While in Sri Lanka, she met Paul Cushing Child, also an OSS employee, and the two were married September 1, 1946 when Julia was 35-years-old. They were married for 48 years until Paul’s death in 1994.
“Paul and I always had breakfast and most of our meals with one another. After his retirement, we often ate at home in our kitchen. Upon his death in 1994, Paul and I had eaten together for almost fifty years.” Fifty years. – Source
In 1948, when Julia was 37-years-old, her husband Paul was transferred to Paris and that is where Julia fell in love with the Parisian cuisine. That same year, Julia attended the Le Cordon Bleu cooking school.
Julia decided to join a women’s cooking club where she met Simone Beck who was writing a French cookbook for Americans with Louisette Bertholle. The ladies asked Julia to help them so the book would appeal to American women.
In 1951, when Julia was 39-years-old, the three ladies started to teach American women cooking lessons in Julia’s kitchen, calling their informal school L’école des trois gourmandes, and testing all the recipes that would be in their infamous book.
Julia’s 30s was just the beginning of her long and amazing career and it just got bigger and more inspiring. Happy 100th birthday to a true icon!
Tabitha Mahoney says
I love Julia! LOVE HER.
Great post.
Tab
my-cliffnotes.blogspot.com
Mel says
I concur, she was amazing!
Bravoe Runway says
Erin, I really look forward to this series. I feel like I am supposed to be at a good point in my career right now, and maybe I should be looking for a husband. But I’ve been so unhappy in my career and struggling to figure out what is the next step that I’ve put everything else on hold. I know I am not supposed to let my work define who I am, and I should live to work, but somehow I just feel like until I know where I am going careerwise, it’s hard for me to take any other chances in my life.

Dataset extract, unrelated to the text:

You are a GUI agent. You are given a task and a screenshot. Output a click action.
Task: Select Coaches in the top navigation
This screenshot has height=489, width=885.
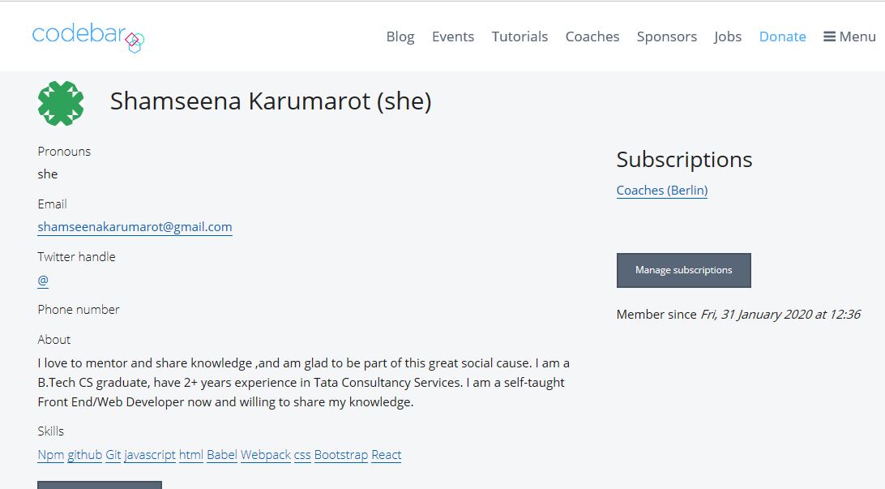[x=592, y=36]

I loved the movie Julie and Julia, and I guess I never realized that Julia was in her 30s when she started culinary school. Thank you for the inspiration and I look forward to your next post.
Anonymous says
Excellent article! (Just be careful with the hyphens, though. They are not needed in “years old” except when used as an adjective, attributively. In other words: “A 37-year-old person is 37 years old.” Hyphens before the noun, not after the verb.)